Phipps is Managing Director of Fuel Procurement for Duke Energy Progress, a utility affiliate of Duke Energy Indiana through mutual parent Duke Energy (NYSE: DUK). Also supplying Oct. 29 testimony was John D. Swez, employed by Duke Energy Carolinas as Director, Generation Dispatch and Operations.
“Mr. Swez testified that in July 2015 the Edwardsport IGCC generating station produced more generation than in any month since being declared commercial in 2013,” said the commission’s Dec. 30 order. “In September 2015, the unit produced the second most generation in any month since being declared commercial.

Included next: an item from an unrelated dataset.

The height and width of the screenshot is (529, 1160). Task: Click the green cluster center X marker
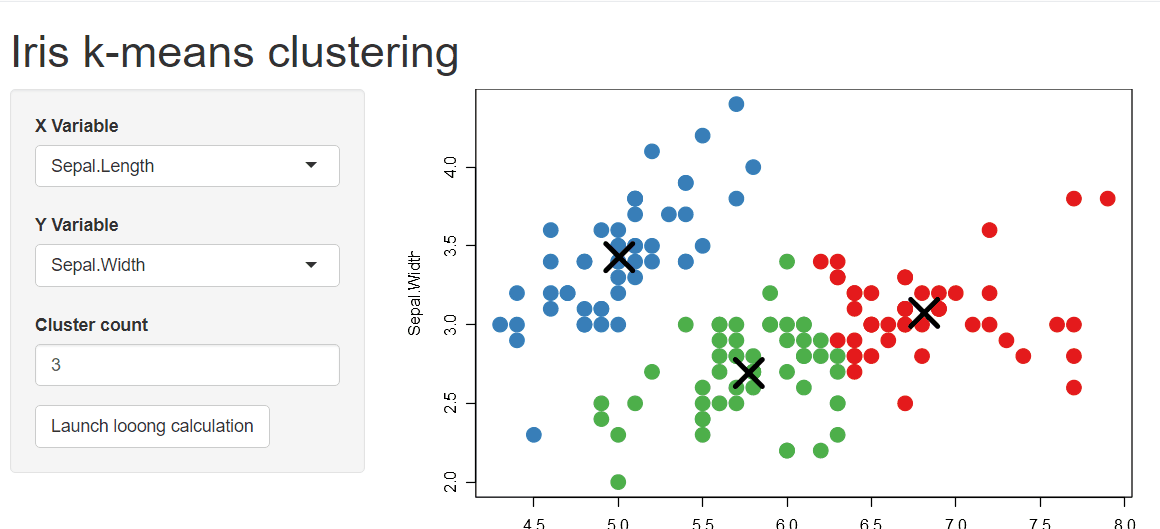click(x=748, y=372)
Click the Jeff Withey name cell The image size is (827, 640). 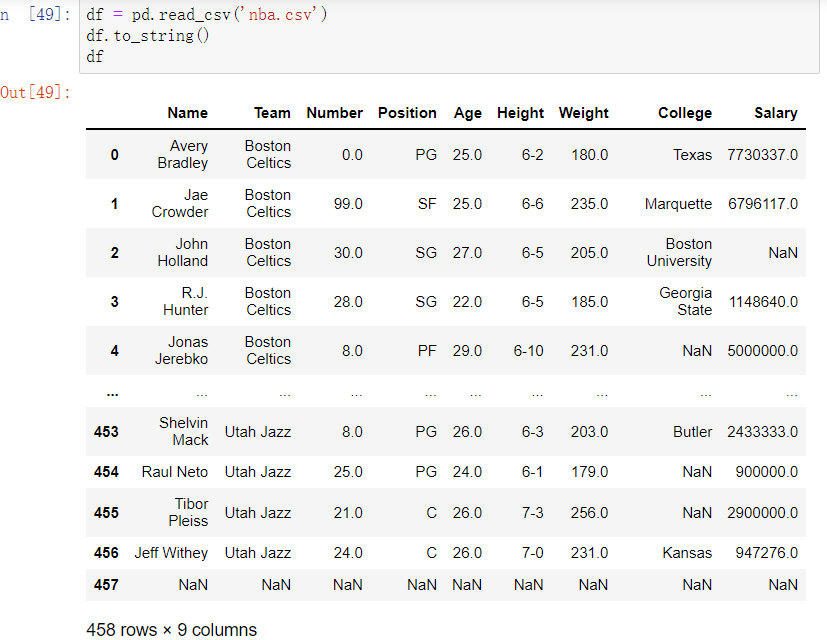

He stated that the unit also performed well during June and August 2015. He testified that when the unit’s gasifiers are operating, Edwardsport IGCC is being offered with a commitment status of must-run. Mr. Swez stated that Edwardsport IGCC has followed MISO’s dispatch direction between the minimum and maximum capability of the unit during this time. Mr. Swez also testified that during times when [coal-based] syngas is not available and the station is available on natural gas operation, the unit will typically be offered to MISO with a commitment status of economic and can be committed and dispatched at MISO’s discretion.
“Mr. Swez testified that beginning in late February 2012, a coal price decrement was applied to the dispatch costs of Gibson Units 1-5, Wabash River Units 2-6, and Cayuga Units 1-2 to correctly reflect the economics of additional costs associated with avoiding or reducing surplus coal inventories. He stated that, to the extent that the price decrement results in units being dispatched that otherwise would not be, coal coming to the station is consumed, other potential costs are avoided, and customers ultimately benefit because higher cost alternatives to manage the inventory are avoided. Mr. Swez testified the price decrement is working as designed as Applicant initially saw a significant increase in generation output from these units. As the level of the coal price decrement has decreased over time, the impact of the decrement has lessened. Mr. Swez testified that during this FAC period, the coal price decrement was zero until a non-zero coal price decrement was initiated for Cayuga 1-2 and Gibson 1-5 on July 28, 2015.
“Mr. Swez testified that Wabash River units 2-5, which will be retired by April 15, 2016, were previously granted a one-year extension of the April 2015 Mercury and Air Toxics Standards (‘MATS’) rule compliance date due to the need for at least two of the four units to operate at any given time for transmission system reliability. He explained that in consideration of the minimization of MATS related emissions during the extension period and the operational complexities of units at this point in the lifecycle, Applicant is employing a MISO offer strategy which prioritizes availability and operation of the units to solve transmission reliability constraints. As a result, Applicant will generally be holding two of the four of Wabash River units 2-5 in reserve shutdown available for emergency operation only. He testified that the number of units in reserve versus operation may vary depending on unit availability, the needs of the transmission system, and energy prices in the MISO market. Mr. Swez testified that given the units are nearing the end of their useful lives, Applicant’s goal will be to maintain the availability of the generating units primarily for transmission reliability support, and specifically to maintain availability during peak demand times such as summer and winter periods when transmission related events and/or energy prices could have the highest customer impact.”